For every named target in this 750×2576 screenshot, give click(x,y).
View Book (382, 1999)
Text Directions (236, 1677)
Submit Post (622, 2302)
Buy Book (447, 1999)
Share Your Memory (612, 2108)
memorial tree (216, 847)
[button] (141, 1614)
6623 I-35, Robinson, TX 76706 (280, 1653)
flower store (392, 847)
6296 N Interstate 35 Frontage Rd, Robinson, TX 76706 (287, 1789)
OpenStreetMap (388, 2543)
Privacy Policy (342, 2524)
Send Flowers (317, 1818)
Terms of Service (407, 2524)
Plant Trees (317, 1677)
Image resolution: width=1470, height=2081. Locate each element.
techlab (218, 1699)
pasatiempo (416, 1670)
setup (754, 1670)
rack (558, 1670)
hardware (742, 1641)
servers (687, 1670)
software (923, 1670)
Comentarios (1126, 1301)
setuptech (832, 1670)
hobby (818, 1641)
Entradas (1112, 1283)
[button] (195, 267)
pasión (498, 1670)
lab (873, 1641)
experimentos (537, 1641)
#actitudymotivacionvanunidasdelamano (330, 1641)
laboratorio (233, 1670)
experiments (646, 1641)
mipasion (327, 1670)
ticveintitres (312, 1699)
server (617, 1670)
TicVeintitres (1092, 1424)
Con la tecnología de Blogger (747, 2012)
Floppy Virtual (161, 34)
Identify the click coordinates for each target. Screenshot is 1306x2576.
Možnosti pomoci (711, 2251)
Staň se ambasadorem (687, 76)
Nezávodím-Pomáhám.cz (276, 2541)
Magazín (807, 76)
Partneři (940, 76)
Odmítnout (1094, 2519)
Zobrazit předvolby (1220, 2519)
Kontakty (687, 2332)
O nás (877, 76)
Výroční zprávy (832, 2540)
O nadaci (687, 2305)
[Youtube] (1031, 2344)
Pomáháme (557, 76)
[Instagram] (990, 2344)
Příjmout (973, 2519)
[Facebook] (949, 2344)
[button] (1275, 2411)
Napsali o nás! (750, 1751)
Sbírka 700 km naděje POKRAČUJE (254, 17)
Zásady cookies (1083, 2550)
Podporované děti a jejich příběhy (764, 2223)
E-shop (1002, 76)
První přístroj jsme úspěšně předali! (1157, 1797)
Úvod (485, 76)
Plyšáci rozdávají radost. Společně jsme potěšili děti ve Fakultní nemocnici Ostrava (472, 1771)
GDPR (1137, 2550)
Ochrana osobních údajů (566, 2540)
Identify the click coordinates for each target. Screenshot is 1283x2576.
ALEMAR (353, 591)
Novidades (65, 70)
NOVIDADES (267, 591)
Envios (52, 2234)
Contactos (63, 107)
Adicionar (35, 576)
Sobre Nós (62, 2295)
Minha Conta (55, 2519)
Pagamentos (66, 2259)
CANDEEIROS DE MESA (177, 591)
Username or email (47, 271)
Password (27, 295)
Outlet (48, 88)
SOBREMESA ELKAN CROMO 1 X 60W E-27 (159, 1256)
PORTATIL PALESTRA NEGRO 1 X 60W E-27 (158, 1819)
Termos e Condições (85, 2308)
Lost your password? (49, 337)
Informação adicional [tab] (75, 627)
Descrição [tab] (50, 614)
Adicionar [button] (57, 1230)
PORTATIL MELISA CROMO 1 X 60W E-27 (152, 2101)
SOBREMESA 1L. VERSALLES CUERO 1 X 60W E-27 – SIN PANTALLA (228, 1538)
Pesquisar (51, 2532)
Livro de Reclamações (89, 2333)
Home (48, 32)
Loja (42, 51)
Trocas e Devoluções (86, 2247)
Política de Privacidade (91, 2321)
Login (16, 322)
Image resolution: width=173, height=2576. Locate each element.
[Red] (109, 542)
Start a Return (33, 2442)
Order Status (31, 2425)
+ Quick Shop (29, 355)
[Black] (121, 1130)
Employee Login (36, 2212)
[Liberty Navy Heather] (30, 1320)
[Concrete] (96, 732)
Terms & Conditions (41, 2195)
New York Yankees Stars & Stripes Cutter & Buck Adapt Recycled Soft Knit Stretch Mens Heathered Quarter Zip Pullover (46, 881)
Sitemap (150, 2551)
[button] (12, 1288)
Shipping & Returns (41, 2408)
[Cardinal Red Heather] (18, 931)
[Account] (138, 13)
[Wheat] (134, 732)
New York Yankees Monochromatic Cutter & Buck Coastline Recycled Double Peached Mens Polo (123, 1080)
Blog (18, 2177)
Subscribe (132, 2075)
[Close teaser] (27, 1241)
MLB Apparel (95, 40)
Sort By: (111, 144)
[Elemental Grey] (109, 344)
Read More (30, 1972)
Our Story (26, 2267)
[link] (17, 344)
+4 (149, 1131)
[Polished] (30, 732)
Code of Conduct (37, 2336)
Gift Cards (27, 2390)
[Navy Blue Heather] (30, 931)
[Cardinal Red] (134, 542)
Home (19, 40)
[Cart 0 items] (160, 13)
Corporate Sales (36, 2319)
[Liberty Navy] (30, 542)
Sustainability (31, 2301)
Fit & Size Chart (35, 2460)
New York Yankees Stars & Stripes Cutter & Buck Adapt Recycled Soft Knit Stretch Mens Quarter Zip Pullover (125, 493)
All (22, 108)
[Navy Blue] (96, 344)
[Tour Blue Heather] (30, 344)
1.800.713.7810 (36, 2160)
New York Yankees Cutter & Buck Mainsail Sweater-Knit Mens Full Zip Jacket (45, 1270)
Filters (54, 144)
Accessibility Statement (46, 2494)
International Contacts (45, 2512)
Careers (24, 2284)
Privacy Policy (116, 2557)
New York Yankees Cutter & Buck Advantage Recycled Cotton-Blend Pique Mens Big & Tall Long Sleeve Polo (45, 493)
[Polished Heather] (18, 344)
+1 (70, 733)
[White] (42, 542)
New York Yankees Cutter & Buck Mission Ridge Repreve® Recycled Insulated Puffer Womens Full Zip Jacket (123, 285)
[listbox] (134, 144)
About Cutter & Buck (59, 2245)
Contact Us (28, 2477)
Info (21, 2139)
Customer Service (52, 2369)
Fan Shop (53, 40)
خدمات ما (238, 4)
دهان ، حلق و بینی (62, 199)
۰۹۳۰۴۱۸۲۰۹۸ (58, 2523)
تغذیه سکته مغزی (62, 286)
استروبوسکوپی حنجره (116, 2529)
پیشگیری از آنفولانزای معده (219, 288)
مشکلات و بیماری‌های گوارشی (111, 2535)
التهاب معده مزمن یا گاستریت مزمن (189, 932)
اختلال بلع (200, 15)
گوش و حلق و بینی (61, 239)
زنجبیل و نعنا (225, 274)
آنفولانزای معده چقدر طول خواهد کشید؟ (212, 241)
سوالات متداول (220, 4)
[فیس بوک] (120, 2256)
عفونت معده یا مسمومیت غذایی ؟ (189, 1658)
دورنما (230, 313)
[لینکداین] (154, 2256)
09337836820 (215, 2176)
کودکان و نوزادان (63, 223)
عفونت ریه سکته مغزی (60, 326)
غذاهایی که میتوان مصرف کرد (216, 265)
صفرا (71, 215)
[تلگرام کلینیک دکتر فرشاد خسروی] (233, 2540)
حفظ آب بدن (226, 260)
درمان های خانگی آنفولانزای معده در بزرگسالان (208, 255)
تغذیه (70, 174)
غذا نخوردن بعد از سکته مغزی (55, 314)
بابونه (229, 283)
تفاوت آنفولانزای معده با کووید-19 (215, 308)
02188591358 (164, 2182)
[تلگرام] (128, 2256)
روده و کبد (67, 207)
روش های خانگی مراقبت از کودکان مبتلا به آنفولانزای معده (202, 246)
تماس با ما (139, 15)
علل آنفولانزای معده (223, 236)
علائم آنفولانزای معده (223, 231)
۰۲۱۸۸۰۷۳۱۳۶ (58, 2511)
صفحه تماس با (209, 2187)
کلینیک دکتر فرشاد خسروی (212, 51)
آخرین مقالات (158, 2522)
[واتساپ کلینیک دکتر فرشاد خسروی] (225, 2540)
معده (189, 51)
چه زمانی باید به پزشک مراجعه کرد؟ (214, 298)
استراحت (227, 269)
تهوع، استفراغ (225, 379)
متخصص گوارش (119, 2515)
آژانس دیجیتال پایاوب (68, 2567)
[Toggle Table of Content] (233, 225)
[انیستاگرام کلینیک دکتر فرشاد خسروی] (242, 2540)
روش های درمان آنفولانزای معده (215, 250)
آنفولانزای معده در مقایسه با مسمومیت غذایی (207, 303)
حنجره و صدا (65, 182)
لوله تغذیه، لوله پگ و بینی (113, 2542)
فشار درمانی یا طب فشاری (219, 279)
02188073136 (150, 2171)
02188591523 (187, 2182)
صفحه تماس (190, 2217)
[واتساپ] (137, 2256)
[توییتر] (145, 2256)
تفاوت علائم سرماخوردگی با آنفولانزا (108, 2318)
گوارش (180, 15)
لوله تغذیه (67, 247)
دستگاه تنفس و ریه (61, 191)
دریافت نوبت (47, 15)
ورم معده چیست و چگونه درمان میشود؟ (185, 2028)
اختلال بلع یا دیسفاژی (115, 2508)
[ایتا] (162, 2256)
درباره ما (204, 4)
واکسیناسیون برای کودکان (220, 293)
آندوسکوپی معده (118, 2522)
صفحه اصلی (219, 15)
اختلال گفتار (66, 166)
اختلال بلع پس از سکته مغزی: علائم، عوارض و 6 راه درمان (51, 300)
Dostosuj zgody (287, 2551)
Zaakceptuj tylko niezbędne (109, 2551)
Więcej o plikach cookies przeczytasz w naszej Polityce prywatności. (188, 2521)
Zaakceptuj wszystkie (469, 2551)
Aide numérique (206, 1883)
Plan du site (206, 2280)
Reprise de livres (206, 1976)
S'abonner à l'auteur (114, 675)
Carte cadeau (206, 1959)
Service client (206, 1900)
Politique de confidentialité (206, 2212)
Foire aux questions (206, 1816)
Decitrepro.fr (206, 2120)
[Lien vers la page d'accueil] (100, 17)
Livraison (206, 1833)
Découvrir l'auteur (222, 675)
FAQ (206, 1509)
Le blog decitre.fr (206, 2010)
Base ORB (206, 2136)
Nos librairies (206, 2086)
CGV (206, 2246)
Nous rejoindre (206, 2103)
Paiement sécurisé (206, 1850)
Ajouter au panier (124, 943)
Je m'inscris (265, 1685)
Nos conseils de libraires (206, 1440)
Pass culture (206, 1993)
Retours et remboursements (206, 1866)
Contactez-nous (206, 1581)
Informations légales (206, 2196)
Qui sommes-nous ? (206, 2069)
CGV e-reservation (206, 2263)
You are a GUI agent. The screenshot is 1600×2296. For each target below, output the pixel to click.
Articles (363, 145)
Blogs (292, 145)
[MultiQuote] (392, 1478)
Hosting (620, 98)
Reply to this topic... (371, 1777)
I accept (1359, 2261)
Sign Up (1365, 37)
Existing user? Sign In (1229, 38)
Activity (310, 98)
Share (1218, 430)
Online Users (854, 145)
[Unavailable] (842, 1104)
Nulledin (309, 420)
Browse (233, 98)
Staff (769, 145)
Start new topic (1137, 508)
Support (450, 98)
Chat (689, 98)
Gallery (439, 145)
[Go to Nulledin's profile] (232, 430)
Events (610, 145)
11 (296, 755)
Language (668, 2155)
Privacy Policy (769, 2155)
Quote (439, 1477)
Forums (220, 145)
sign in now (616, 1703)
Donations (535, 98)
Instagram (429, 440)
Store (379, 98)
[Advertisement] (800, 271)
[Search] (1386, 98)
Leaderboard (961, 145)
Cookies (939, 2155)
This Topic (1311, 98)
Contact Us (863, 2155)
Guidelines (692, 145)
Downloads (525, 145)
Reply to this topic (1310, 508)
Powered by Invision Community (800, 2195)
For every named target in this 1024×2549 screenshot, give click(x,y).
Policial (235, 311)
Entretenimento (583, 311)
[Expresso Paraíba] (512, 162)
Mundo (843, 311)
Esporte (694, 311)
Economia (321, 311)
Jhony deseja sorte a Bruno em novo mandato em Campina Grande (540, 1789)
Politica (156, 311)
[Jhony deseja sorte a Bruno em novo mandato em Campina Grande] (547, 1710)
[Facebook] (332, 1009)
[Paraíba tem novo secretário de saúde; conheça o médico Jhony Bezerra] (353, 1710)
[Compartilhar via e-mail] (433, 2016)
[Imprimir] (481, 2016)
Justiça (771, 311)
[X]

= = =

* _AIM OF THE TASK_
The required answer is the exact run of lines above starting at the line with "lab (873, 1641)" and ending at the line with "Con la tecnología de Blogger (747, 2012)", with both ends present.

* _EXERCISE SOLUTION_
lab (873, 1641)
experimentos (537, 1641)
#actitudymotivacionvanunidasdelamano (330, 1641)
laboratorio (233, 1670)
experiments (646, 1641)
mipasion (327, 1670)
ticveintitres (312, 1699)
server (617, 1670)
TicVeintitres (1092, 1424)
Con la tecnología de Blogger (747, 2012)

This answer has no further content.